Problem description
Count how many lines in the entries below contain the string "coordinates", treating uppercase and lowercase as different. Reply with the number alone.

Information provided
++++++

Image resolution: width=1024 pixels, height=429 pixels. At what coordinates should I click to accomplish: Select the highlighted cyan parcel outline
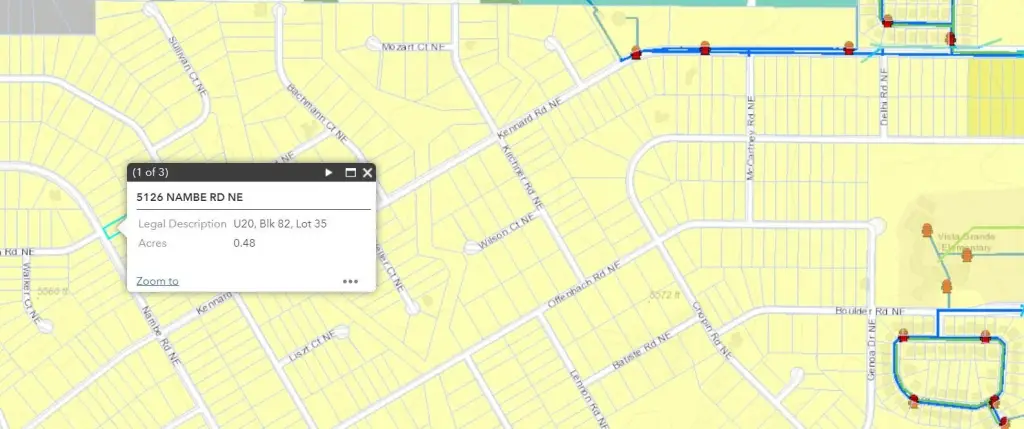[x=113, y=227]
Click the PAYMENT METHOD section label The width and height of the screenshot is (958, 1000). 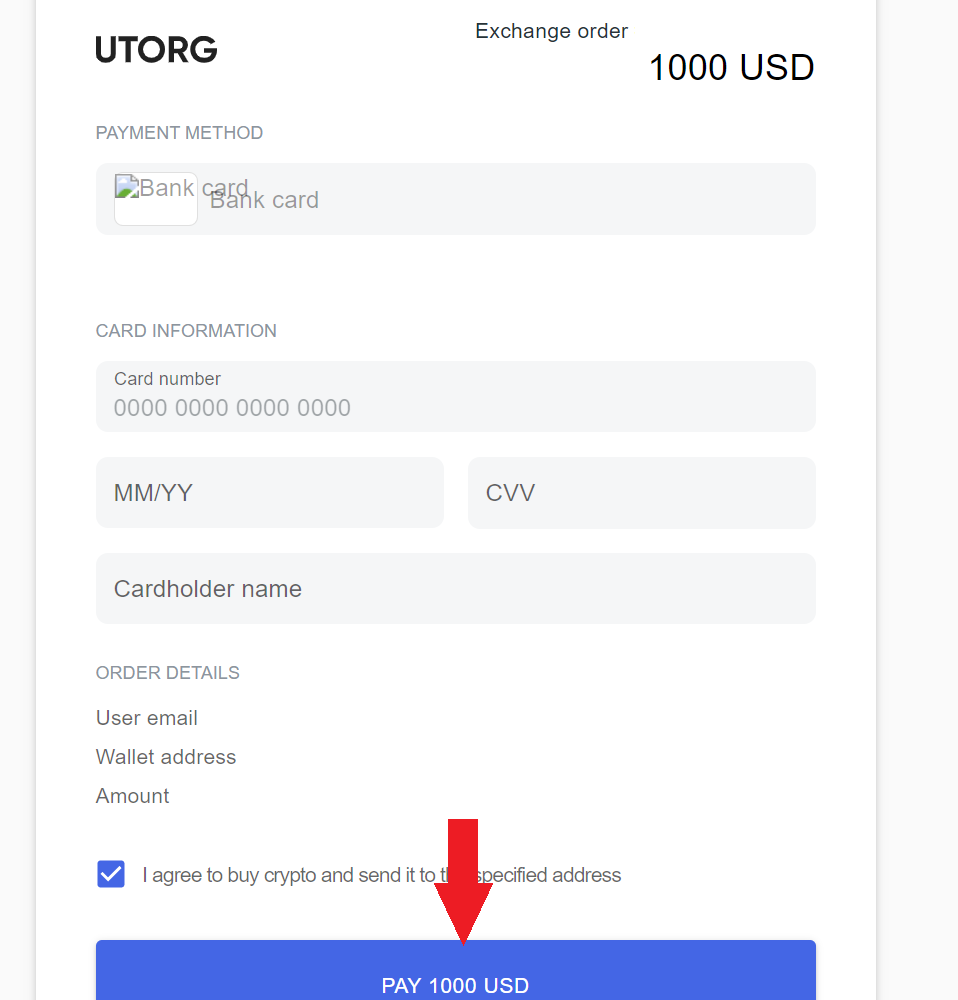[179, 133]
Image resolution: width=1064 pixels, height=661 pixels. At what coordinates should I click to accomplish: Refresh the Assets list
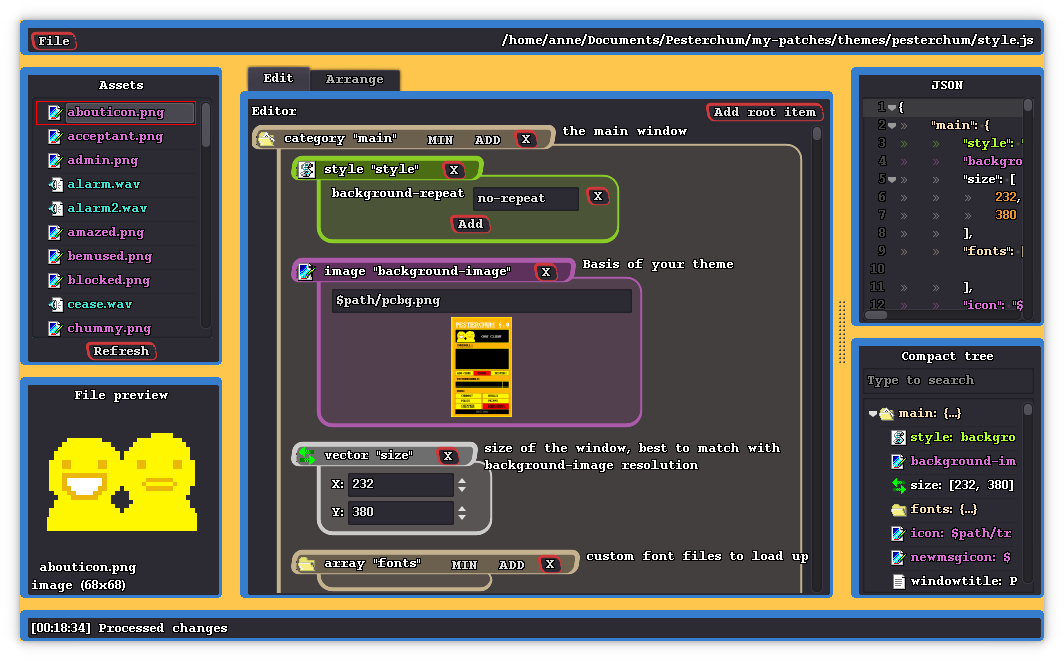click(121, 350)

++++++

Solution to this task
2